Other hacks target the central tabulators, and don't require touching the voting machines at all. Opportunistic timing to enjoy unsupervised access between the election and results certification is a bit more critical to these.
2. Exit polls have frequently been "adjusted" in the US to more closely match the actual elections results. In the UK, this is called the Shy Tory Factor[0] or Shy Labour Factor, and has existed since 1992. The US has had the Tom Bradley Effect[1] since 1982.
This is usually explained by presuming that the exit polling result is inaccurate. It is never seriously considered in public that vote fraud may be becoming more severe. Yet I saw a statistical analysis of actual voting results, differentiated by the model of voting machine, that showed a clear, obvious bias towards certain choices of specific issues. The poll adjustment factor can easily be explained by the hypothesis that people remain as honest as ever in exit polls, but the voting process itself has become less honest.
3. Recounts will not uncover fraud if the records necessary for the recount are subject to the same controls as the records used for the first official count. If the voting machine does not leave a non-electronic record that can be verified by the voter while they are still at the polling place, a recount will just be run on whatever records exist, which may be falsified.
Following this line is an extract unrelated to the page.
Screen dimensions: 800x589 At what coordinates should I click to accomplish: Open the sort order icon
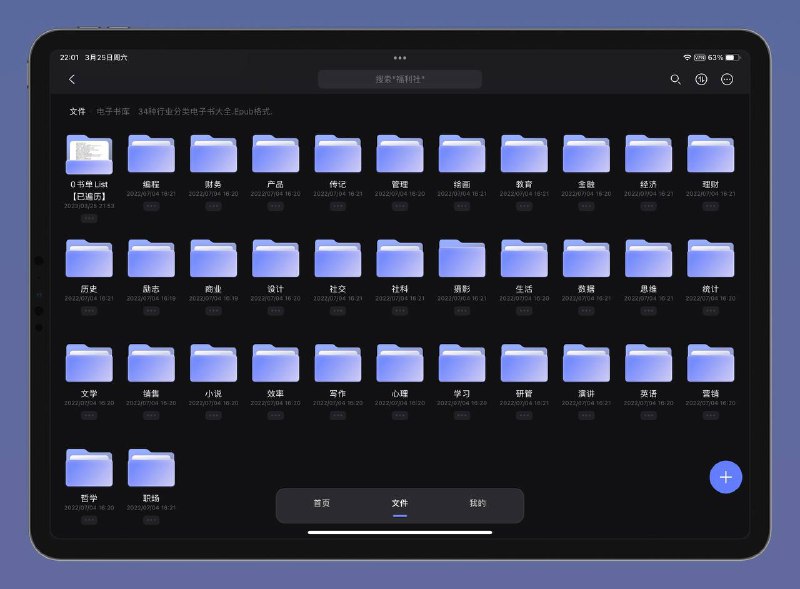tap(701, 79)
4. Thanks to the winner-take-all elections in the US, and the availability of previous census and elections data, it is possible to identify specific counties as keystones, wherein efforts to sway the vote locally will have disproportionately effective results.
For instance, you examine the "battleground counties" in the "swing states", and hack the central tabulator in that county to give your favorite candidate a 3% advantage by switching an opposing vote 1.5% of the time. You don't tell your party you're doing it. You don't even tell your dog that you're doing it. You just do it. If your guy loses, well, you tried.
Multiply by dozens of technically competent yet unconnected and independent supporters, and you get a significant extent that does not require any team.